Transcoder segfault on Qnap 453Be - Partition Table root cause

Server Version#: 1.19.3.2764
Player Version#: N/A
QNAP TS-453Be Firmware 4.4.2.1270 (4/10/2020).
This issue has been happening over the previous several stable releases.

My Plex server has been crashing every 4-5 days at night. I have no other known running jobs/processes during that time that would cause conflicting issues.

However, my Qnap logs show the following things that happen (screen):

As you can see, somehow, the File System becomes corrupted, then a Power warning, then Plex eventually crashes. I have verified that the power did not go out during this time. The “Storage Pool has reached…” alert is known and has been that way for a bit. It wasn’t only triggered during this event.

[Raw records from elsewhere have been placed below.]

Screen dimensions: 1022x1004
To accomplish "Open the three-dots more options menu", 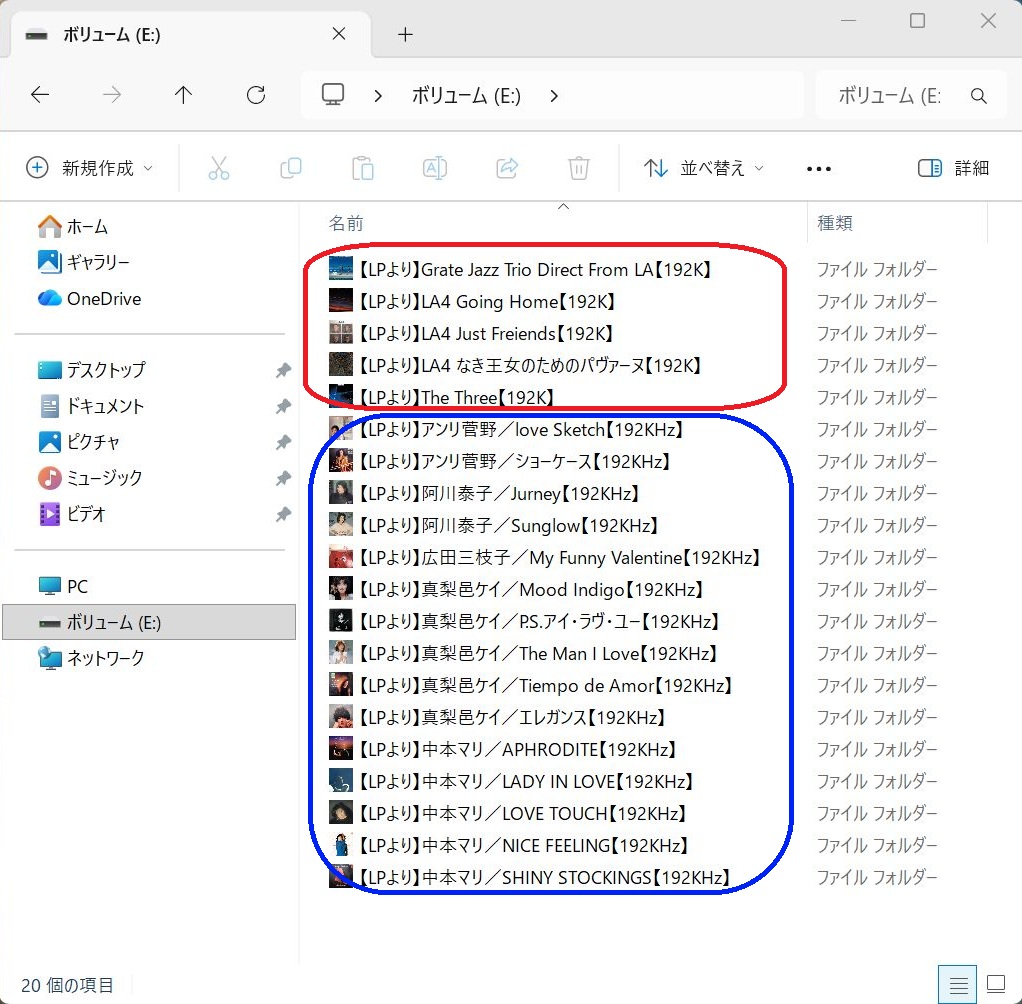I will (819, 168).

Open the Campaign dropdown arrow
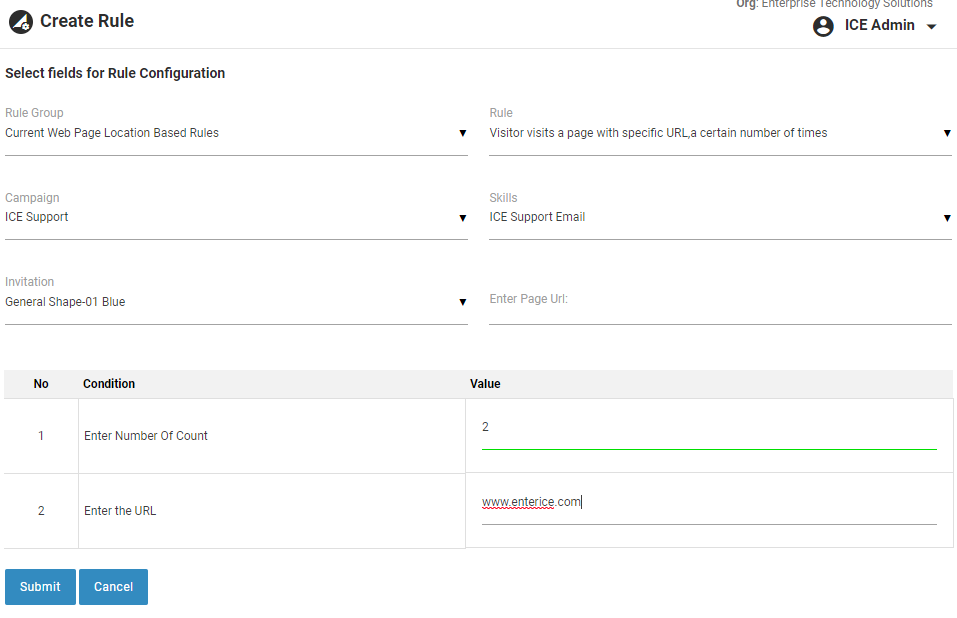[x=462, y=218]

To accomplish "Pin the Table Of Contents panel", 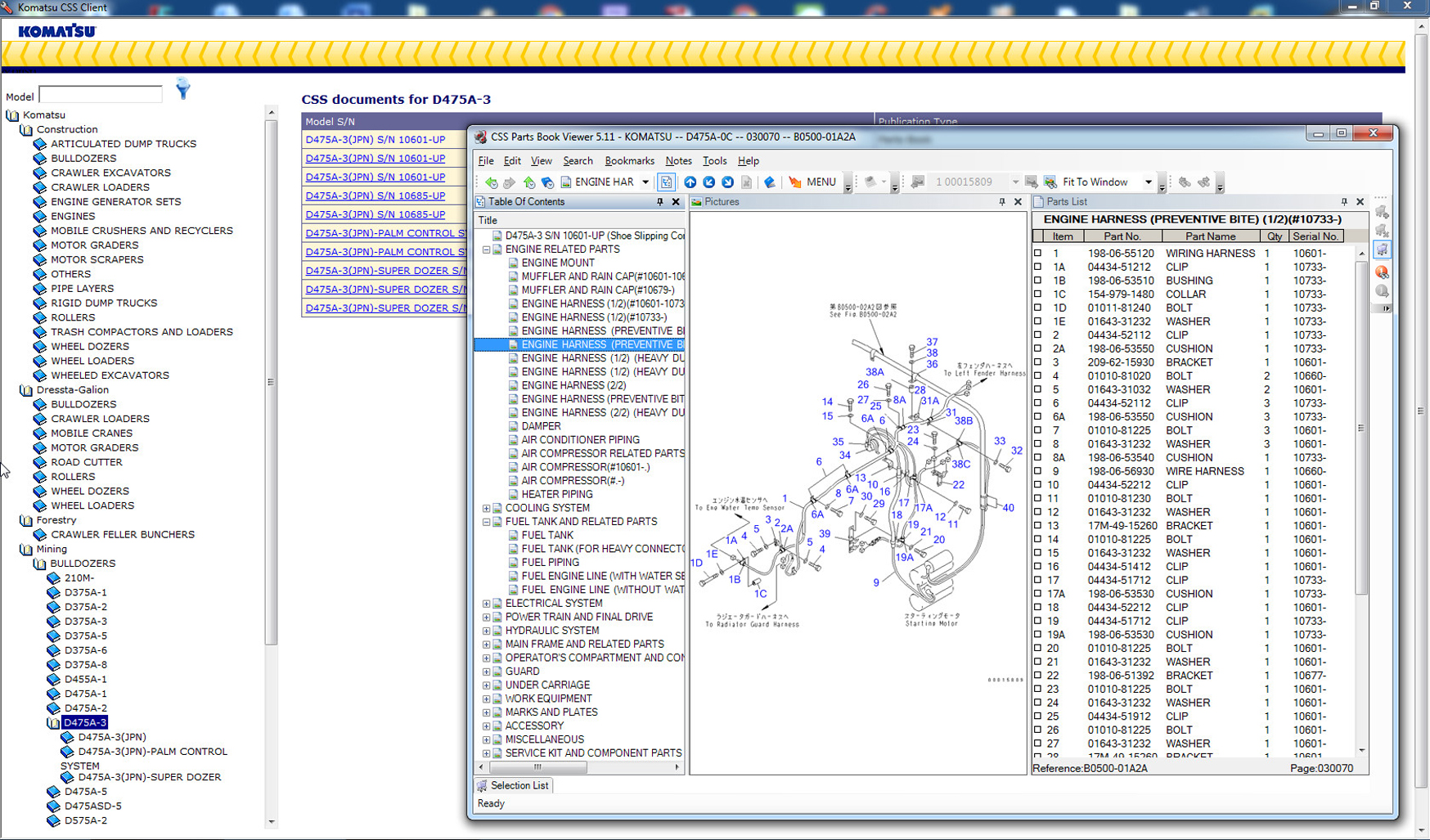I will tap(660, 202).
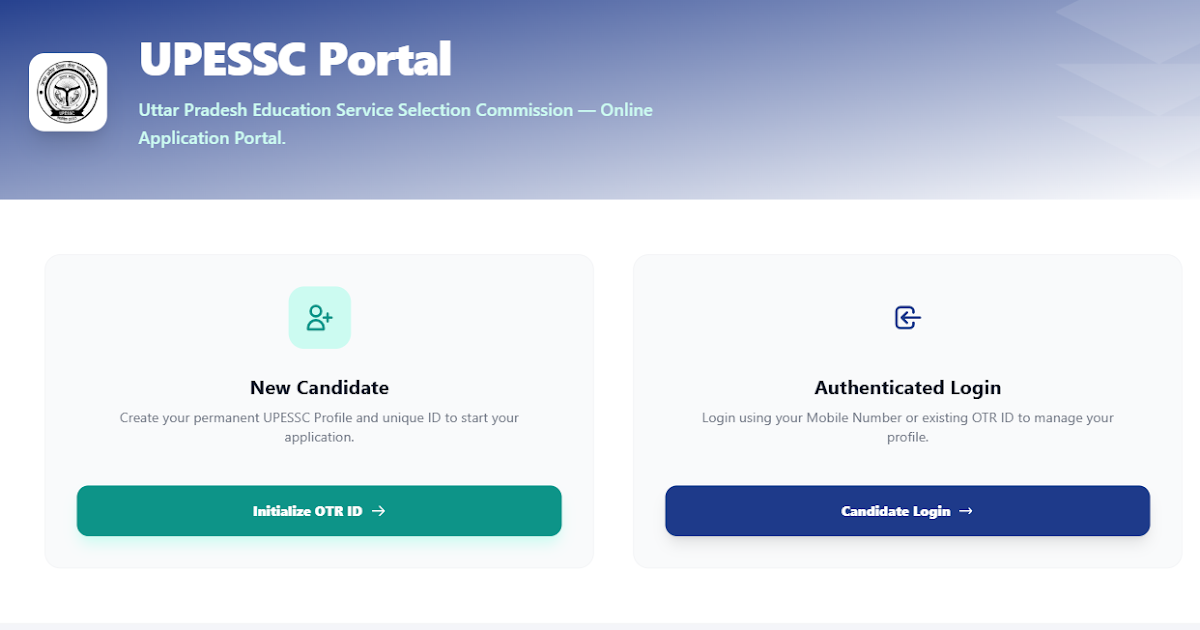Click the 'Candidate Login' button label text

click(x=895, y=511)
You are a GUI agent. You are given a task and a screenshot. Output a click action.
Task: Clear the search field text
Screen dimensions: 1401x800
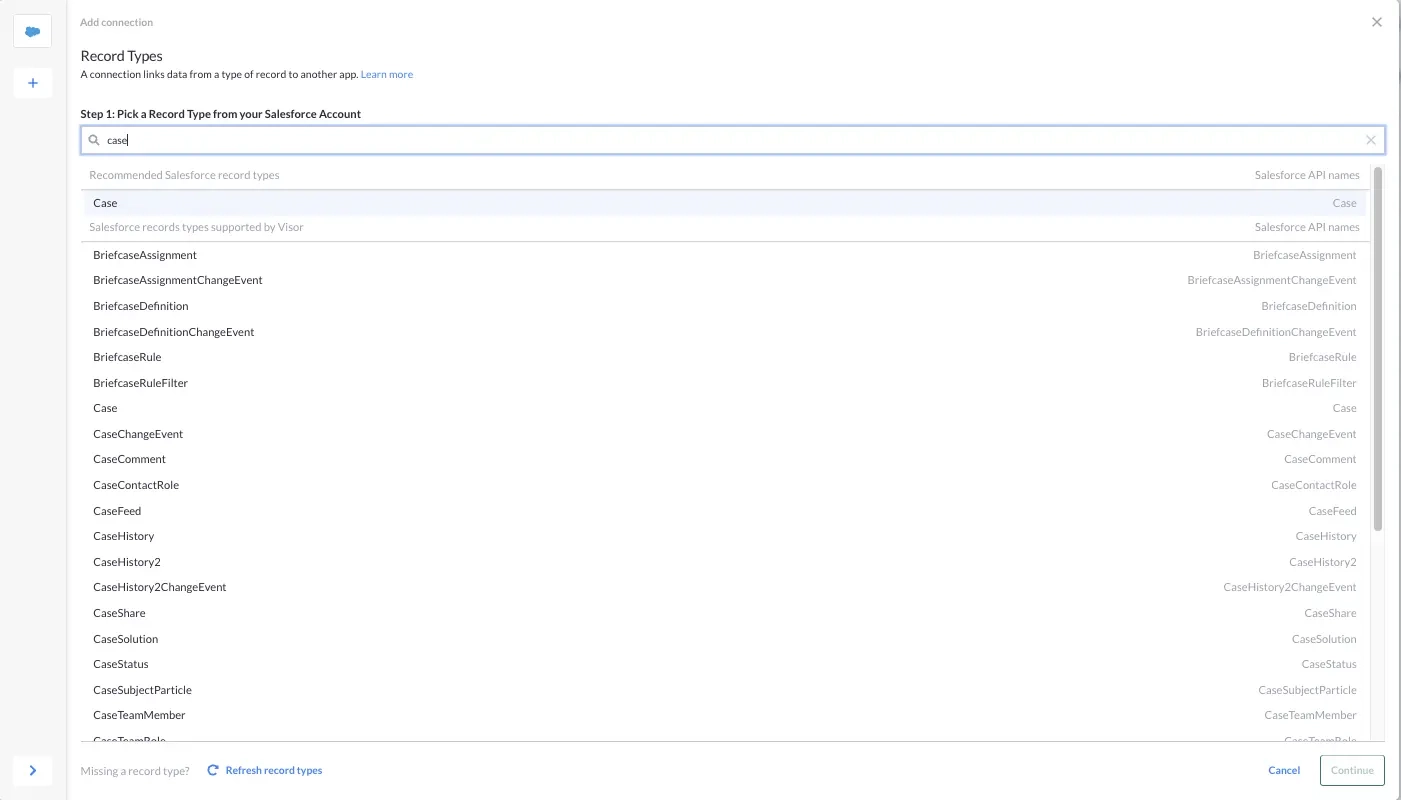[x=1370, y=140]
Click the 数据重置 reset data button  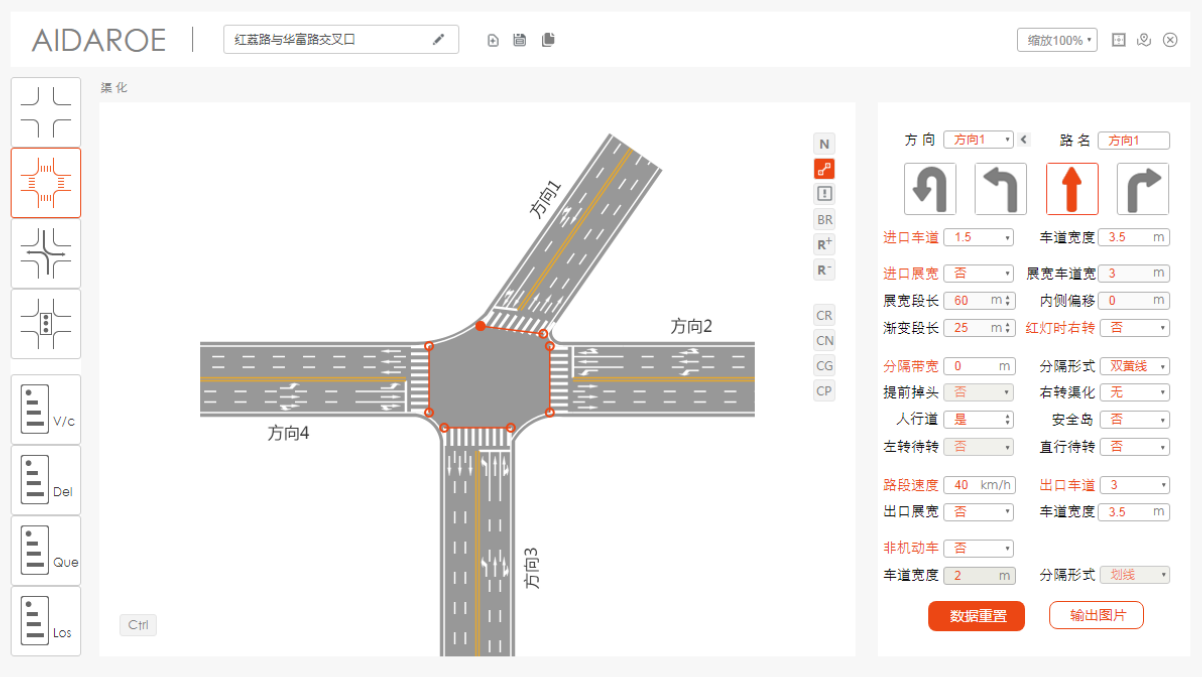976,616
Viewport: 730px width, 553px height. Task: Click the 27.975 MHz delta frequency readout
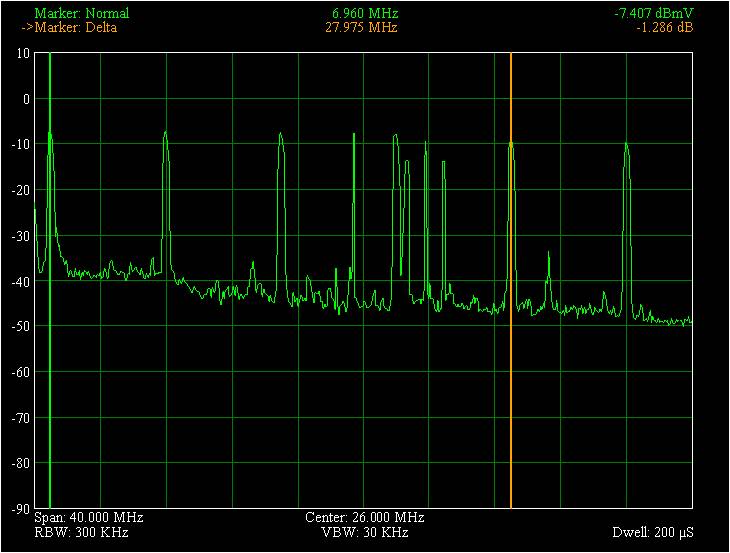(x=362, y=28)
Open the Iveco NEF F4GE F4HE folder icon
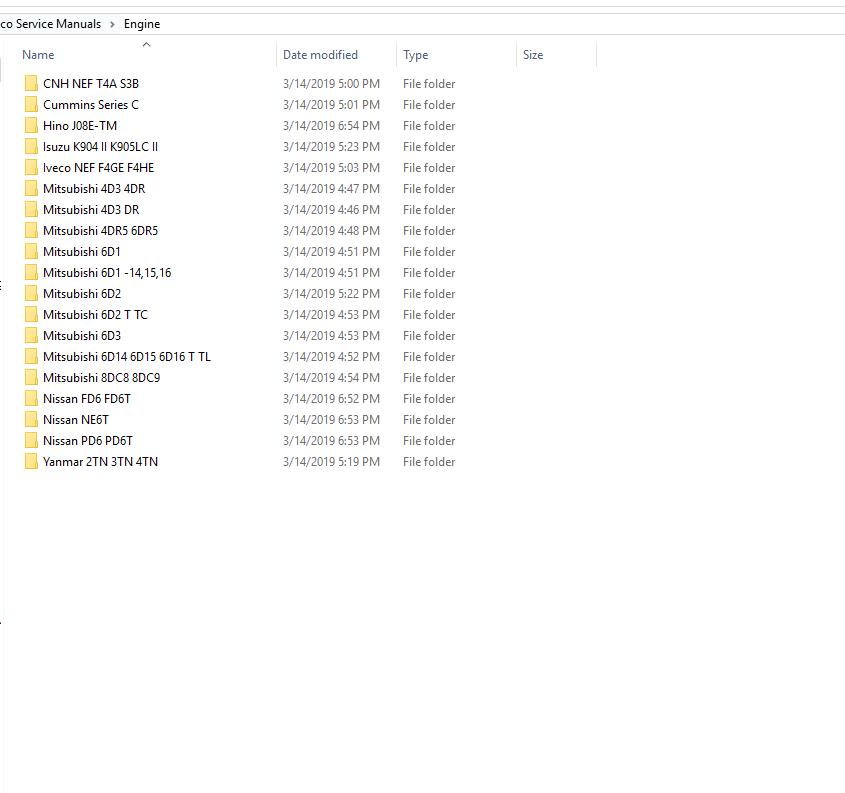The image size is (845, 793). click(31, 167)
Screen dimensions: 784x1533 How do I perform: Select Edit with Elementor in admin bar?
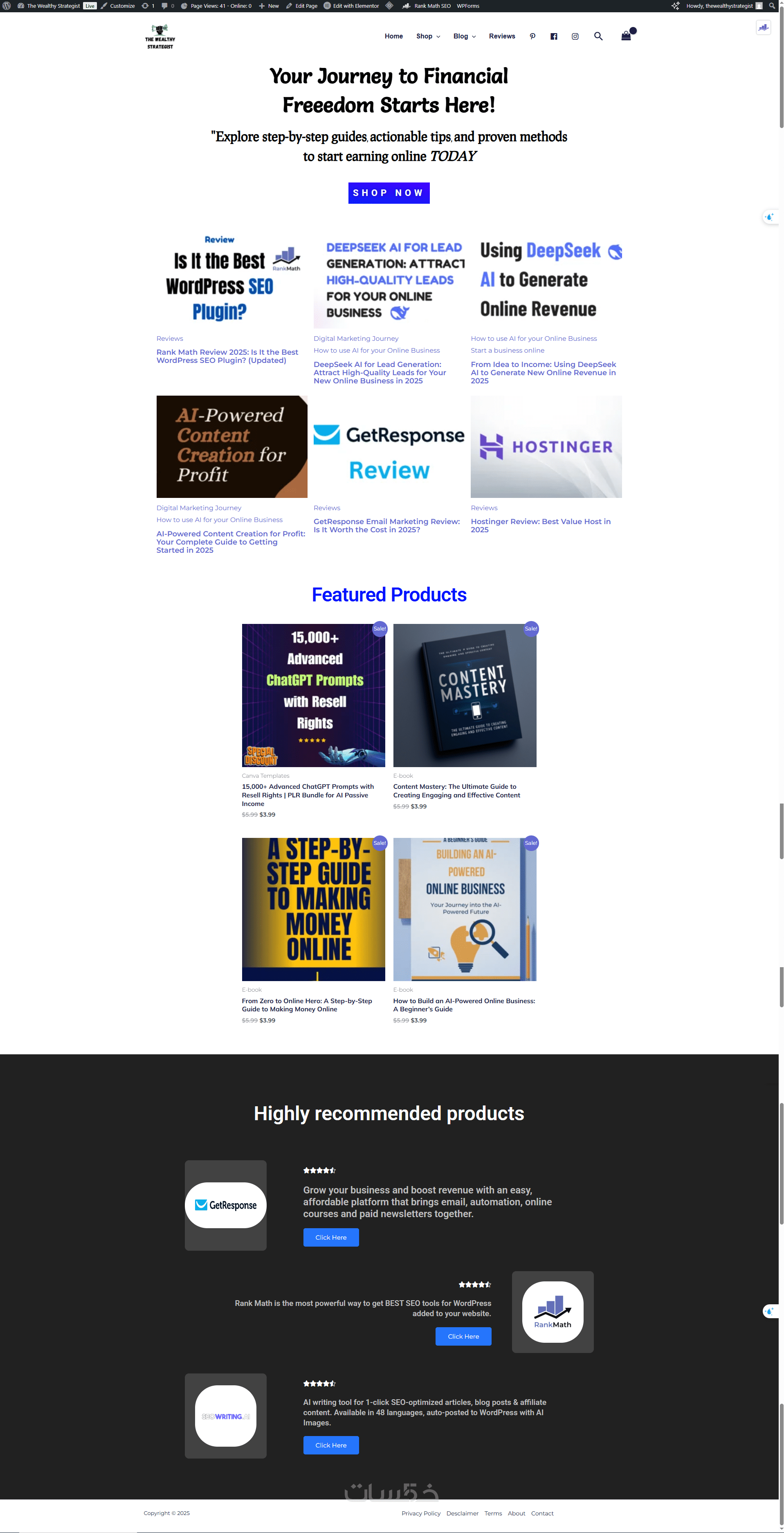coord(351,6)
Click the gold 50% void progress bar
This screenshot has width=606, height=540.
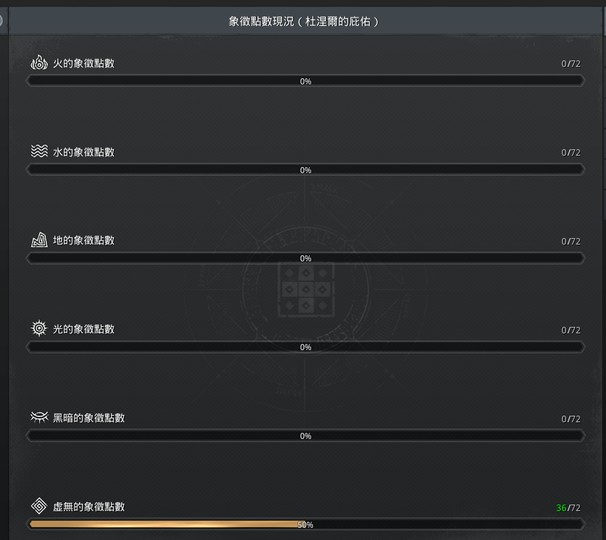tap(305, 525)
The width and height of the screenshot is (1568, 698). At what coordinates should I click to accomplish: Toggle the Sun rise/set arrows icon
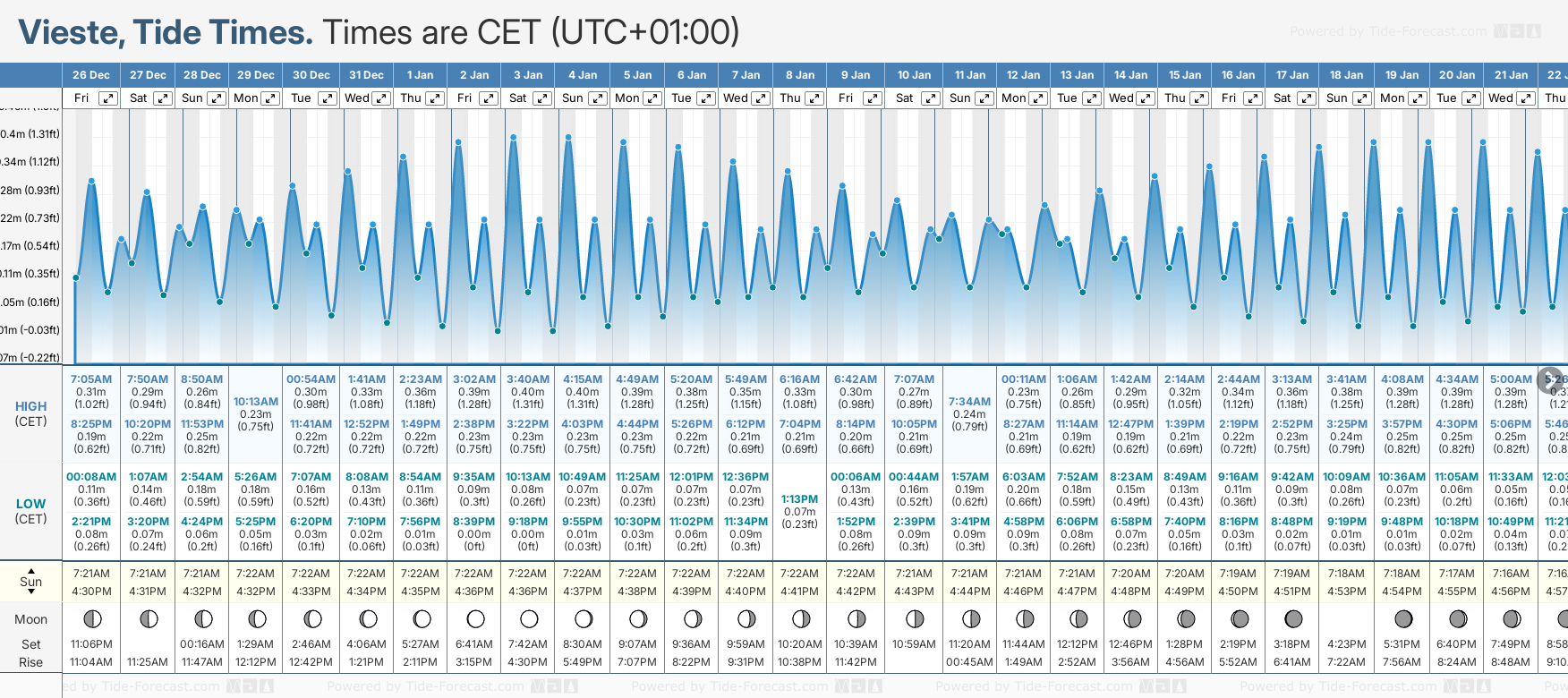(x=31, y=582)
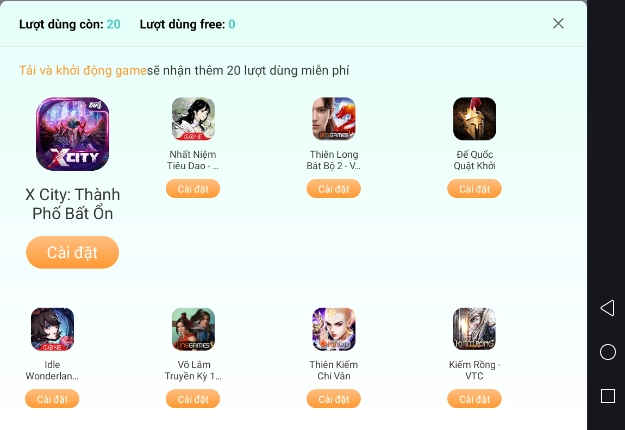Viewport: 625px width, 430px height.
Task: Tap the X City game icon
Action: tap(73, 134)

Contacting Qnap support, they said app crashing can cause the file system to become corrupted (not clean – the fix is to run a File System Test which has resulted in always a Success. So I do not understand why it’s being “corrupted” in the first place.) They also mention that the Power warning could also be caused by apps crashing and causing the Qnap to trigger that message.

However, when I try to dig into my Plex Server logs (obtained from Downloading the logs in the Plex Web app) there are no logs for this timeframe, only up to about 1-2 hours before the crash.

Qnap support was able to find the following errors in the filesystem (screen):

It seems like an issue w/ the Plex Transcoder failing. I have verified that a Plex remote player was streaming during that time. However, I do not know how to prevent this error from happening or why it causes the whole Plex server to crash.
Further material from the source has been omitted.